Считается, что рассказ Аристея о выполненном по заказу греческого правителя переводе Пятикнижия в Александрии в начале III в. до н. э. не является вымыслом, поскольку эти факты подтверждаются и иными источниками. Однако предполагается, что инициатива перевода исходила от грекоязычной александрийской еврейской общины, нуждавшейся в своей версии Пятикнижия для богослужений и изучения. В последние столетия перед началом новой эры в Египте, особенно в Александрии, основанной Александром Великим в 332 г. до н. э., проживало много иудеев. Они говорили на греческом языке, в то время как древнееврейским языком значительная их часть уже не владела.

Псевдо-Аристей ничего не сообщает о переводе прочих книг Ветхого Завета.

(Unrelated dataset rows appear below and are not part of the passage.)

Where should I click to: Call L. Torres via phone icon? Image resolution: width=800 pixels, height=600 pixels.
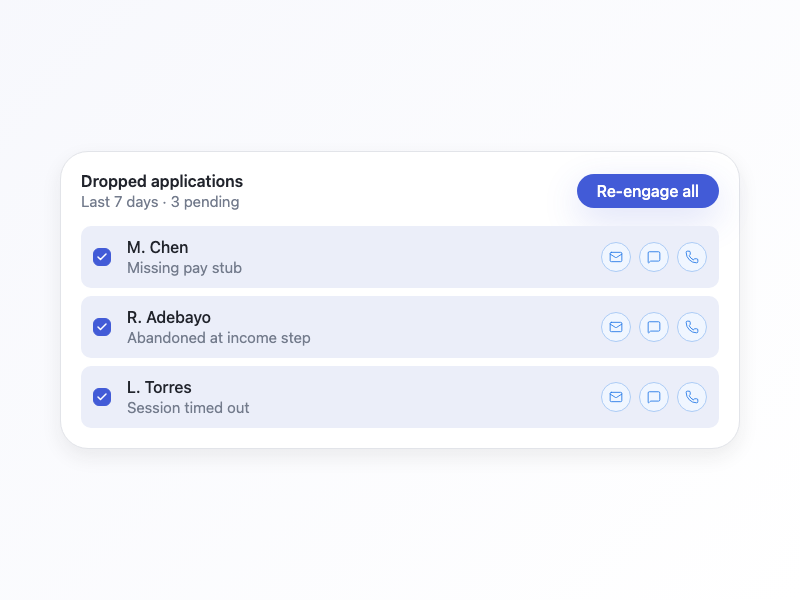tap(692, 397)
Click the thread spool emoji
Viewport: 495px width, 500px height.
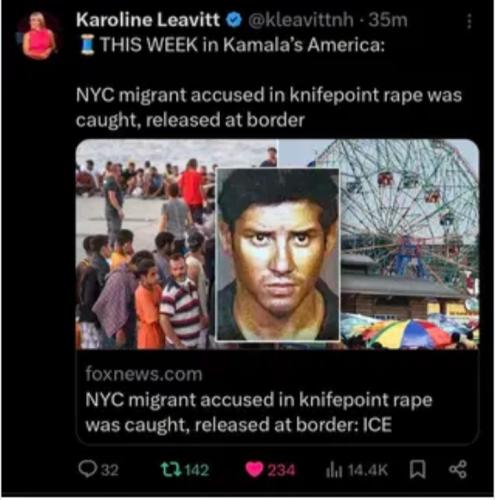click(87, 45)
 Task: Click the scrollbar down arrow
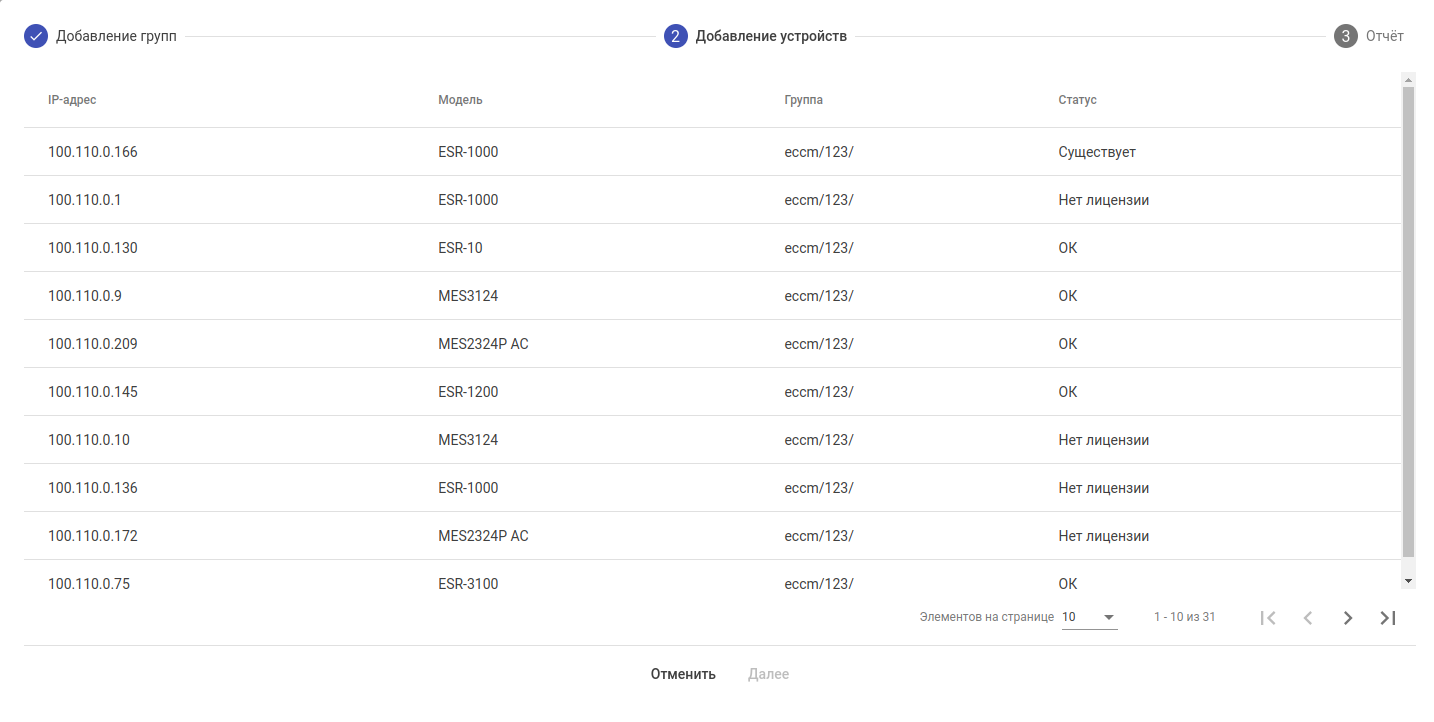click(1408, 581)
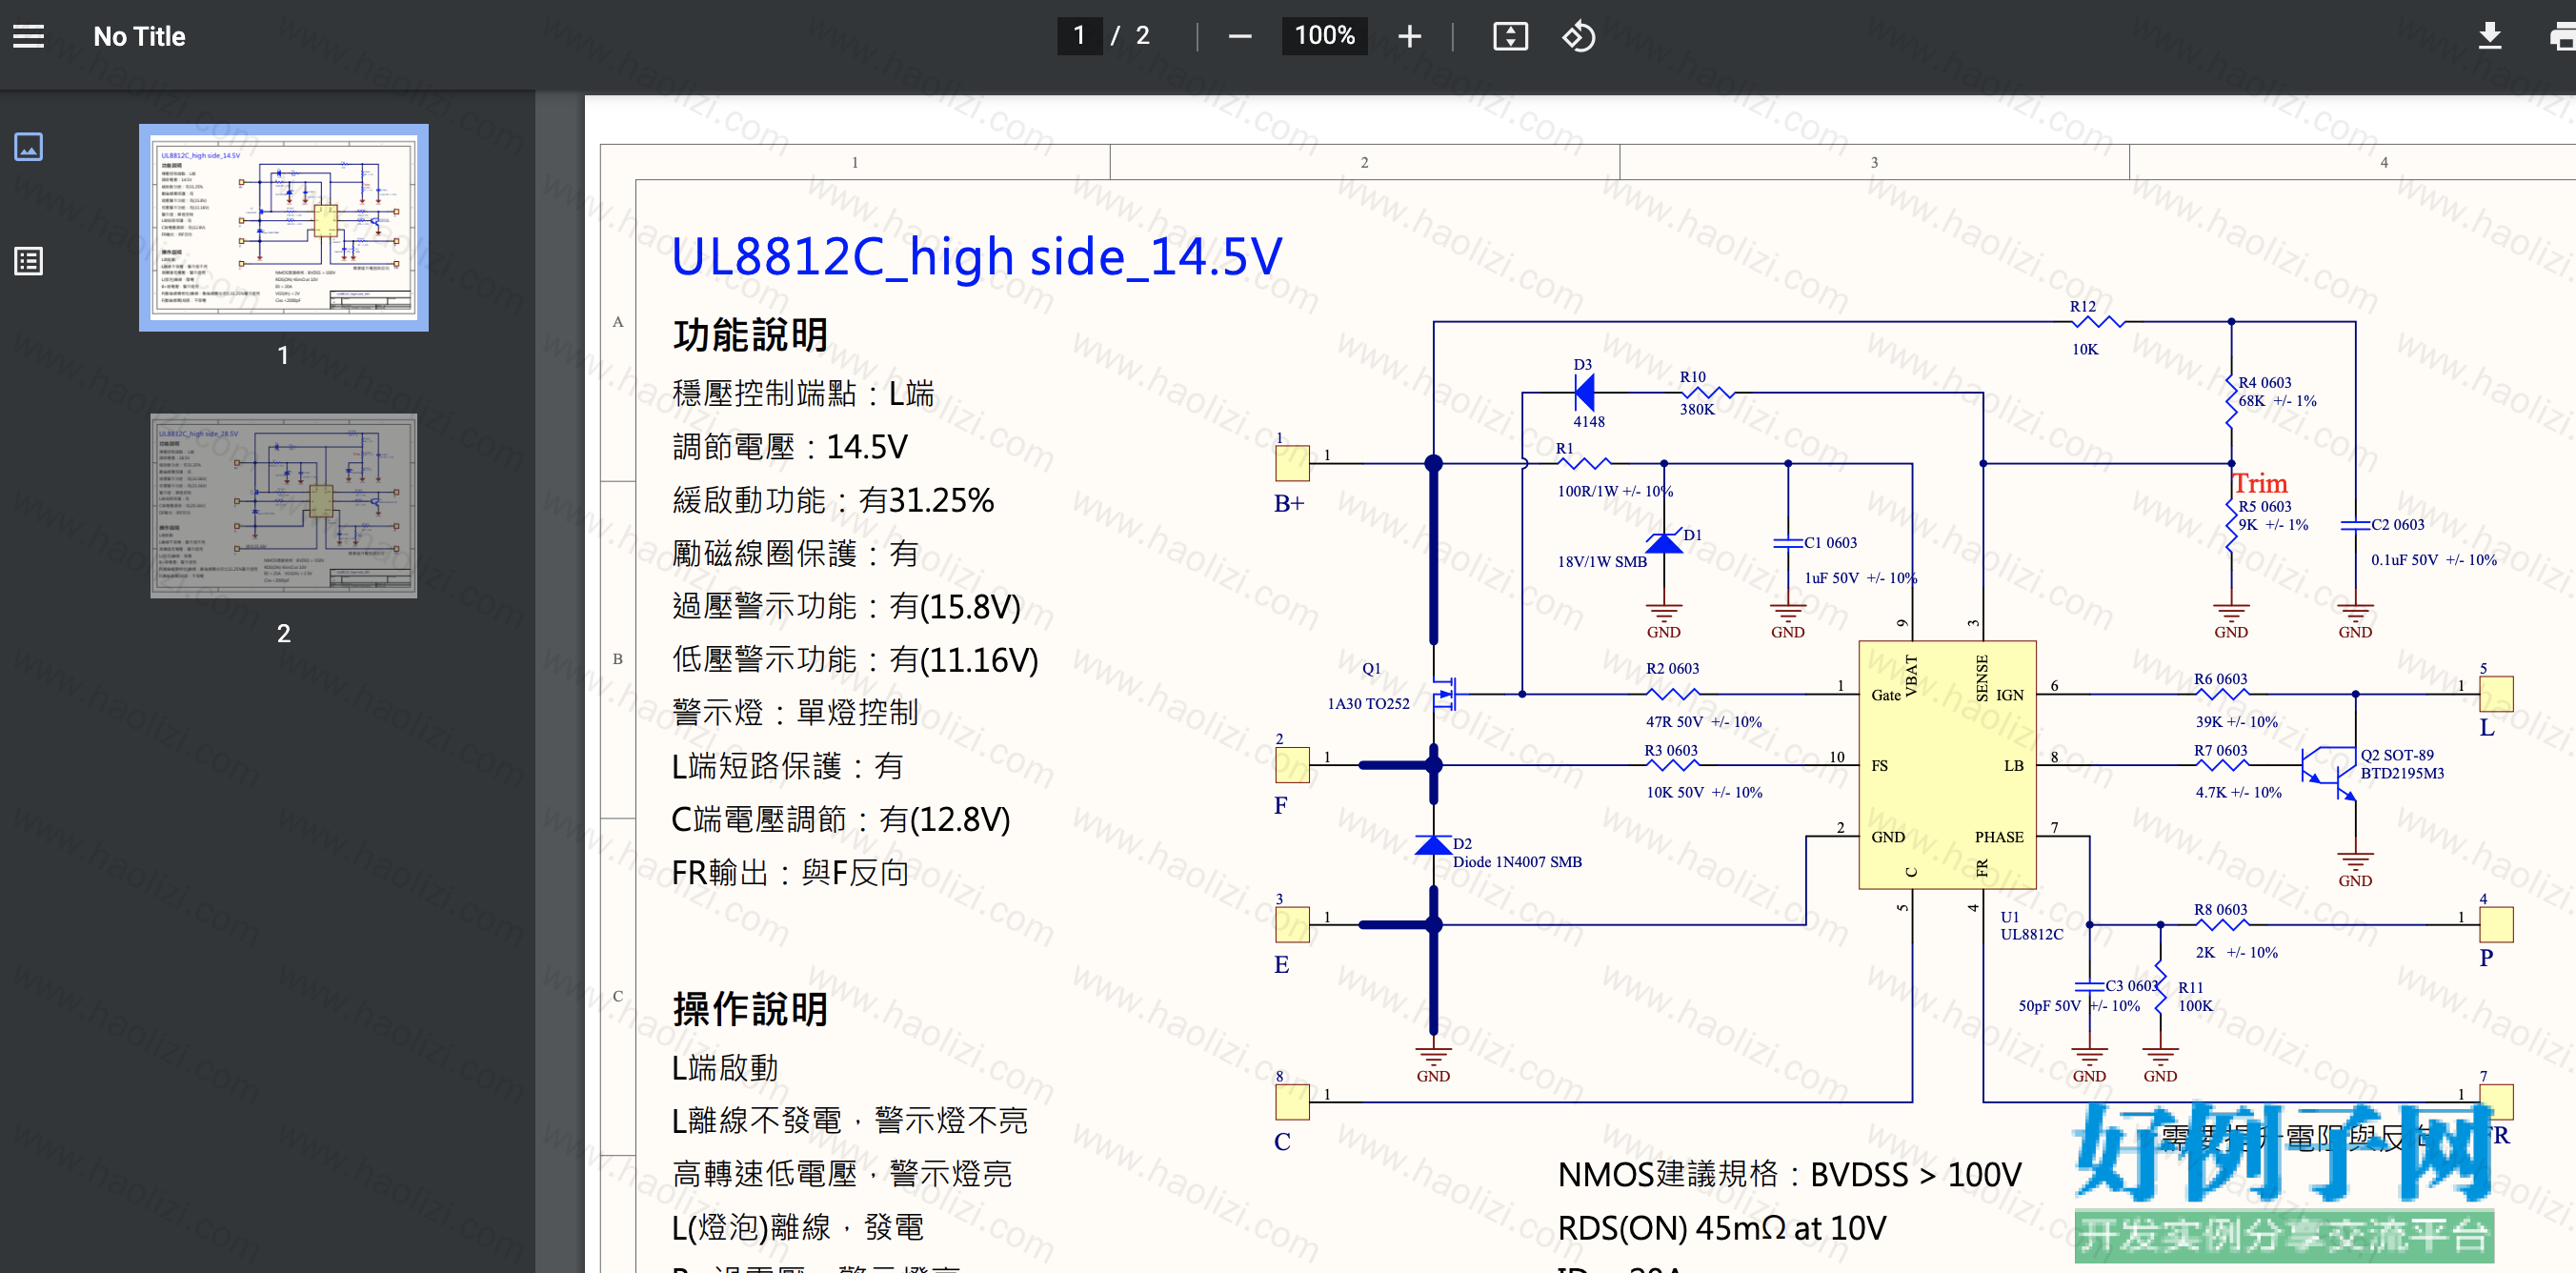Click the 100% zoom level field
This screenshot has width=2576, height=1273.
(1325, 36)
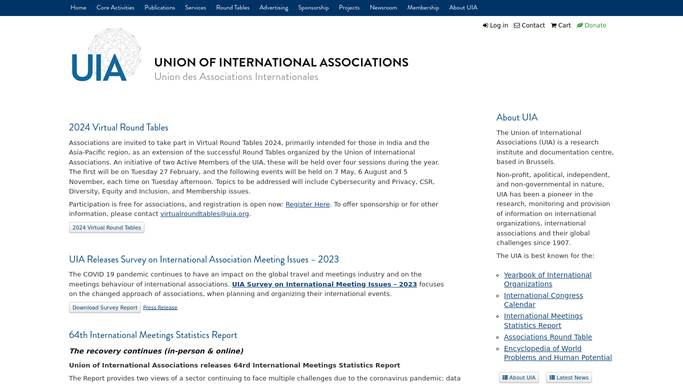683x384 pixels.
Task: Open the Press Release link
Action: pyautogui.click(x=160, y=308)
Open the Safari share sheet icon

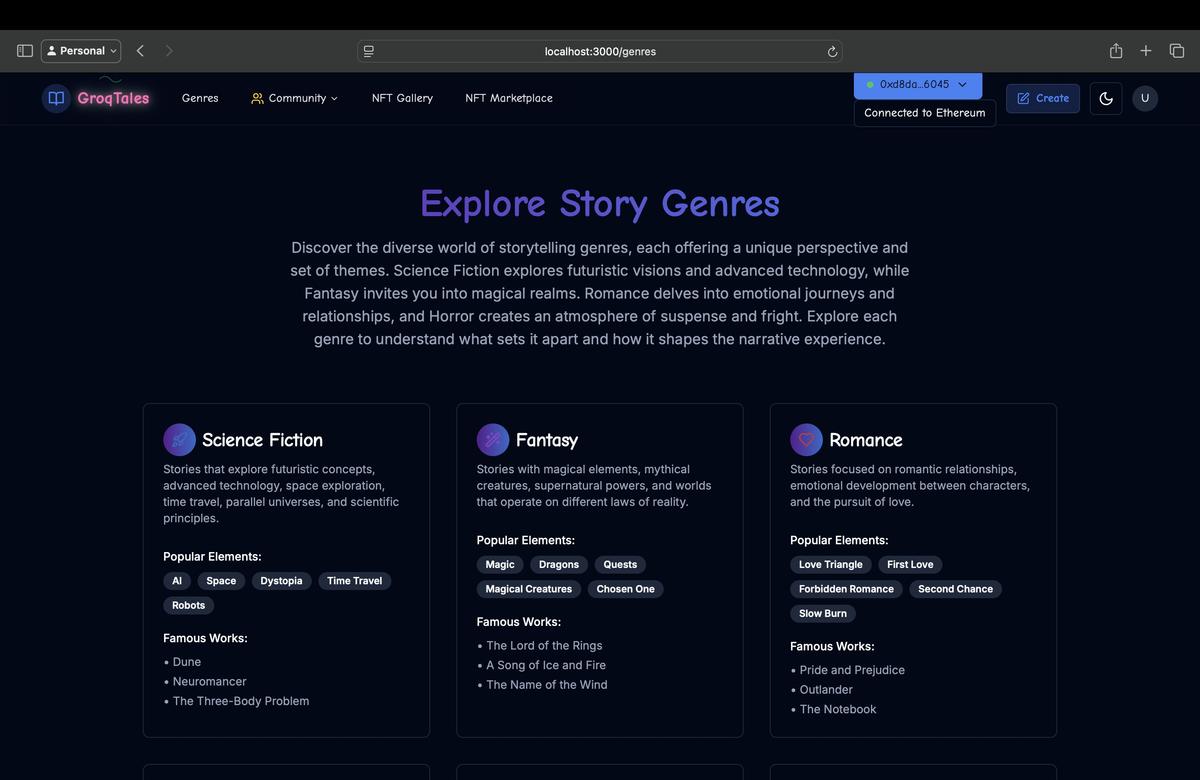coord(1114,50)
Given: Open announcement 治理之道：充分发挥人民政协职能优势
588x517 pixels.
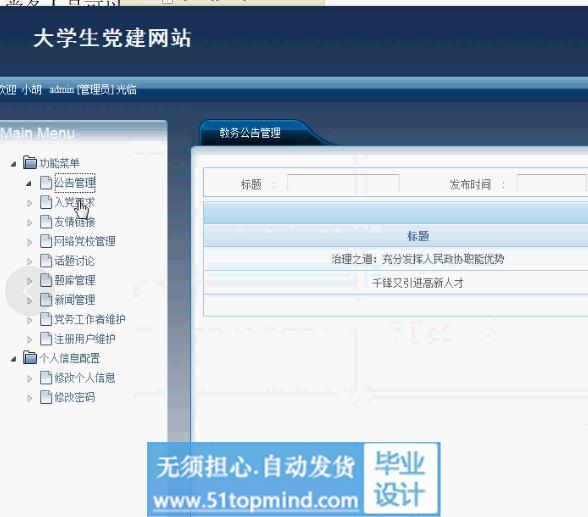Looking at the screenshot, I should coord(418,259).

Вероятно, эти переводы были выполнены в более позднее время и завершены к 130 г. до н. э. (автор предисловия к библейской «Книге премудрости Иисуса сына Сирахова», писавший примерно в это время, упоминает греческие переводы всех трёх частей Танаха: Торы, Пророков и Писаний). Наименование Септуагинта было впоследствии перенесено на весь корпус ветхозаветных греческих текстов, как переведённых с древнееврейского языка, так и оригинальных (см. Библия).

П. Э. Кале выдвинул гипотезу, согласно которой Септуагинта была составлена и отредактирована из вольных (подобных Таргумам) переводов Писания на греческий язык, которые, по его мнению, имели своим источником вольные переводы на арамейский язык. За переводом Пятикнижия и книг Поздних пророков последовал перевод исторических книг Ранних пророков во II в. до н. э. Книги Писания были отдельно переведены в I в. до н. э. или даже позднее. Некоторые исследователи считают, однако, что все книги Пророков были переведены до конца III в.; по крайней мере, перевод некоторых частей Писания был сделан уже в начале II в. до н. э., так как в прологе книги Бен-Сиры (132 г. до н. э.) на греческий язык упоминается уже существующая версия «Закона, пророков и других писаний». Таким образом, одна из редакций полного перевода Библии с иврита на греческий язык существовала уже в самом начале первого столетия новой эры.